News

Adam Berry/Getty Images News/Getty Images

Who Is Jean C. Nieves Rodriguez? He Had Just Bought His First Home When He Died In Orlando

A week after a gunman murdered 49 people in an ambush on an Orlando nightclub, family and friends of the dead — along with much of the world — are mourning and remembering them with funerals, memorials, and vigils. One of those victims is Jean C. Nieves Rodriguez, a 27-year-old who had recently purchased his first home and taught his 16-year-old sister to drive. On Friday, those who loved him held a memorial service for him, celebrating his commitment to his family, his role as a support system for others, and his humble attitude.

Rodriguez's family received confirmation that the Puerto Rico native had died at the gay nightclub, Pulse, a day after the mass shooting, the deadliest one in United States history. Soon after, his close friend Ivonne Irizarry told The Orlando Sentinel that he was "a caring, loving guy — just like a big teddy bear."

He was also quite a hard worker. At 15, Rodriguez had started working at McDonald's, where he became a manager within a few years. At the time of his death, he was a general manager at a check-cashing store. "He wanted to be the best at what he did, and he would work very hard to achieve that," Irizarry said, according to The Sentinel.

Last week, President Obama and Vice President Joe Biden traveled to Orlando to meet with families of the victims, displaying solidarity with both the Latinx and LGBT communities, both of which were directly and painfully affected by the event.

"The Vice President and I told them, on behalf of the American people, that our hearts are broken, too, but we stand with you and that we are here for you, and that we are remembering those who you loved so deeply," Obama told reporters afterwards, The Washington Post reported. "... Today, once again, as has been true too many times before, I held and hugged grieving family members and parents, and they asked, why does this keep happening?"

The tragedy did, in fact, reignite the political debate over access to guns, with Senate Democrats staging a filibuster Wednesday that resulted in Senate Republicans agreeing to vote on some proposed gun safety measures.

But on a much more personal level, Rodriguez's loved ones reflected on the man who loved cars and going to the beach, and who always let his family know how much he loved them and always helped his friends out.

His sister, Valeria Monroig, told the Sentinel that her brother had once told her "I love you more than I love myself," and said he paid her phone bill when she couldn't.

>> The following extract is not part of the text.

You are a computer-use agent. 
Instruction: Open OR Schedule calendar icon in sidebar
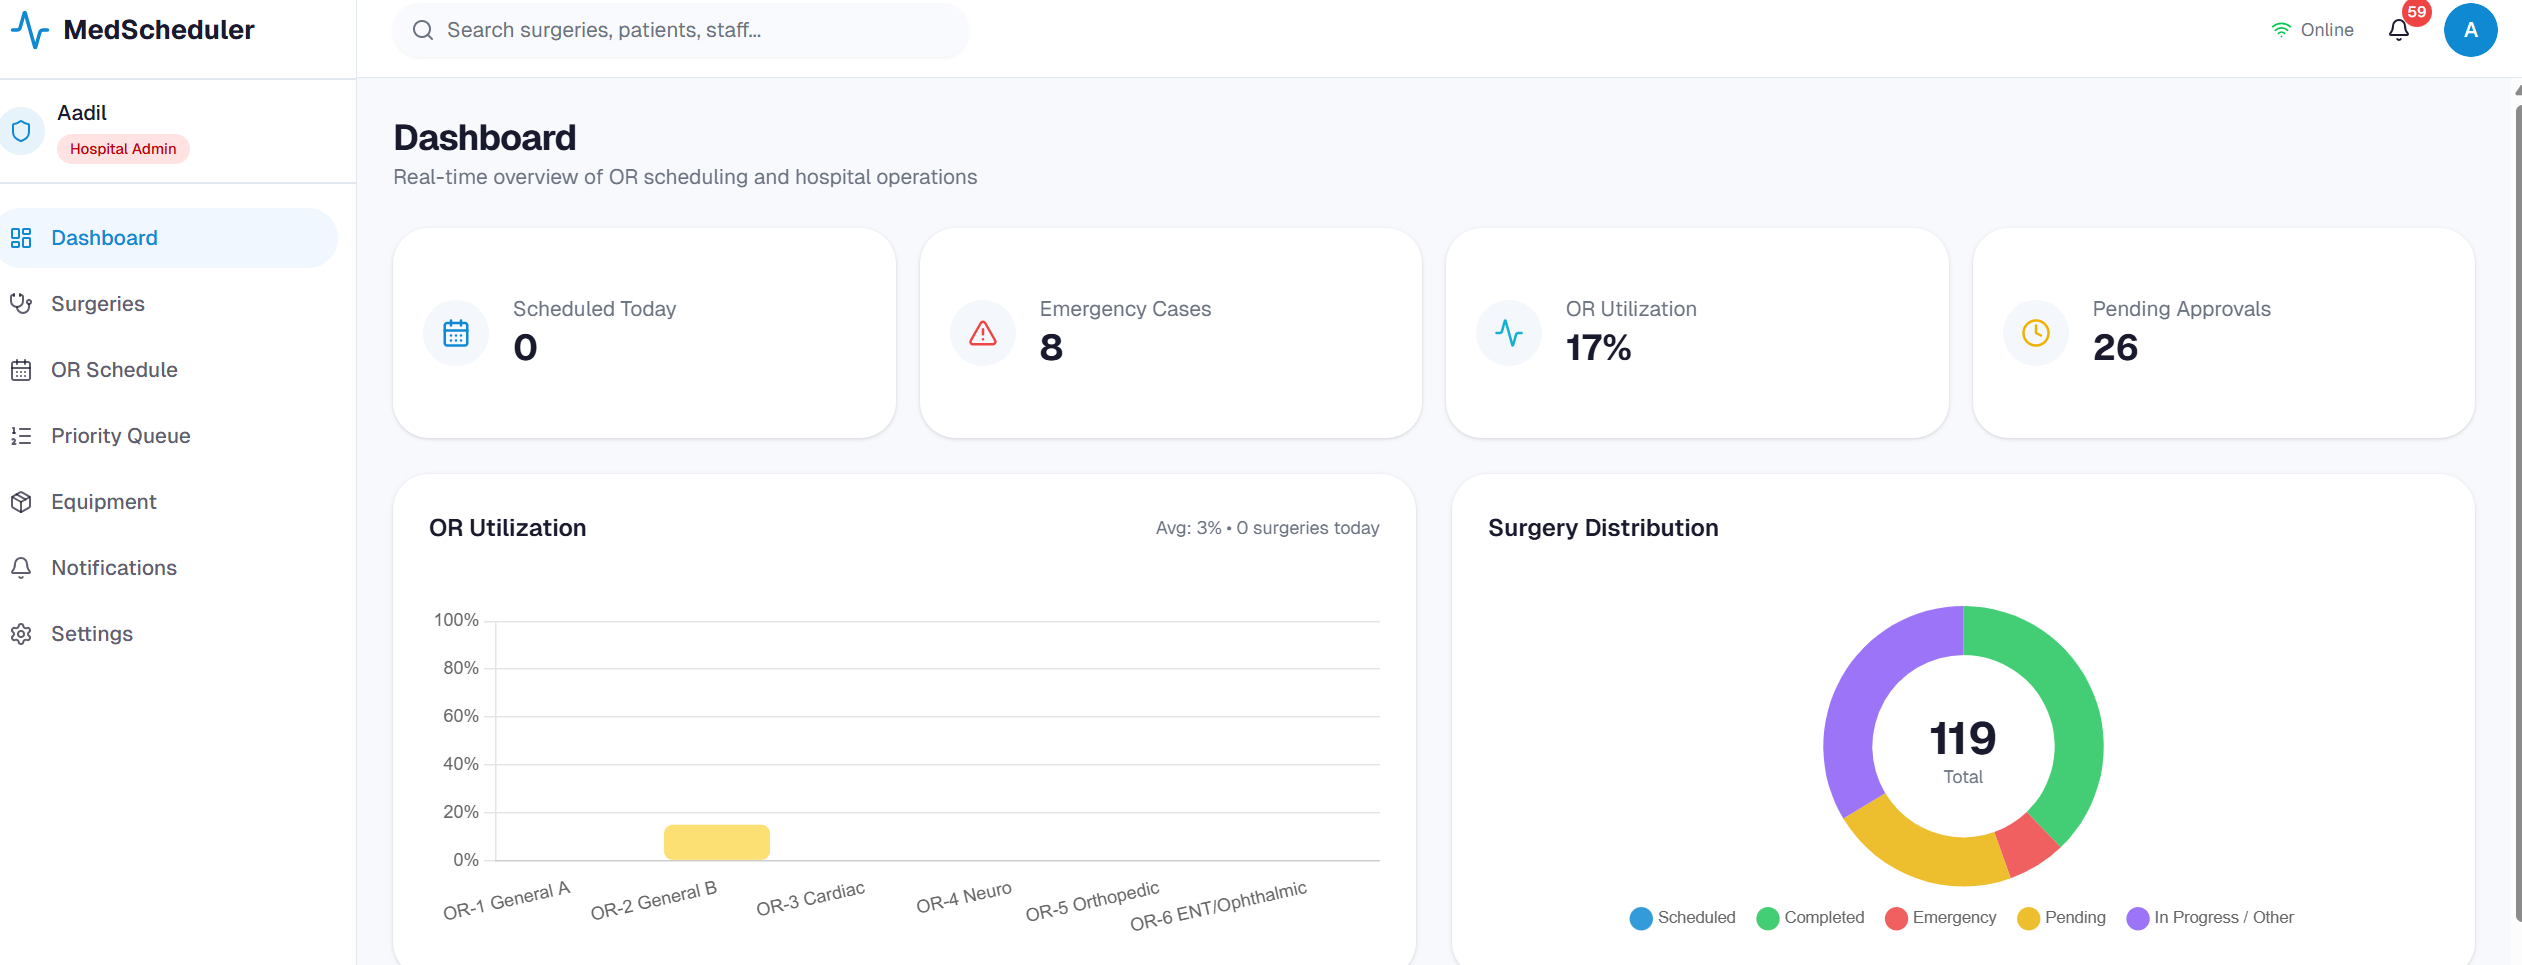coord(23,369)
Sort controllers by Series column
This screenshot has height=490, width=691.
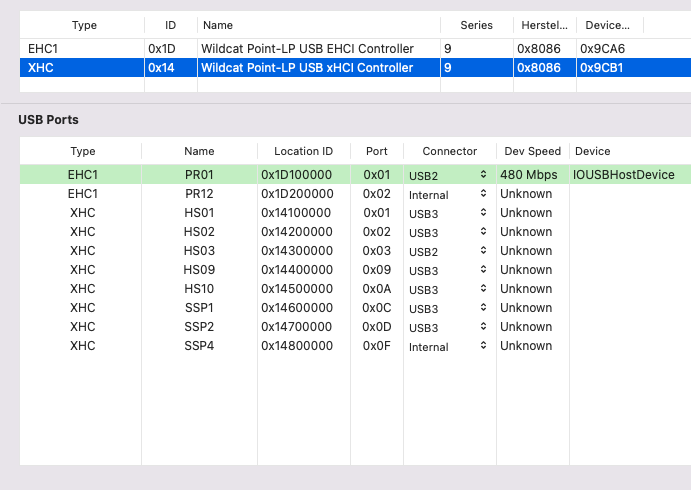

Upon learning the news of Rodriguez's death, one family member, Mariluz Calderon, expressed sadness for Rodriguez's death as well as for the deaths of all of the victims on Facebook:

With great sadness that I announce that between the fallen of the massacre in Orlando was Jean Carlos Nieves the cousin of my husband Julito Mendez. The Whole Family Nieves, loperena and Mendez are well devastated and in shock at the news. I pray to God to give you the strength to get through this tragedy and also for all those families who lost their loved one. May God give you eternal rest to todos. r.i.p 😢😢

And the close friend, Irizarry, will remember how giving and dependable he was. "Whatever you needed, you could count on him," she said, according to the Sentinel. "Whatever the situation was, good or bad, he was with me. He was a friend. He was family. He was a brother. And it didn't matter the time. If you called him and you needed help, he'd be there."

The horrific events at Pulse last weekend ended so many lives, and forever changed so many more, from the 53 injured to the families to the LGBT community to the whole of the United States. Right now, Rodriguez should be enjoying his new house, spending time with those he loved, and working to improve his life and the lives of others in the way he apparently always had. Instead, his has become another name on the list of those senselessly and devastatingly killed in another American mass shooting.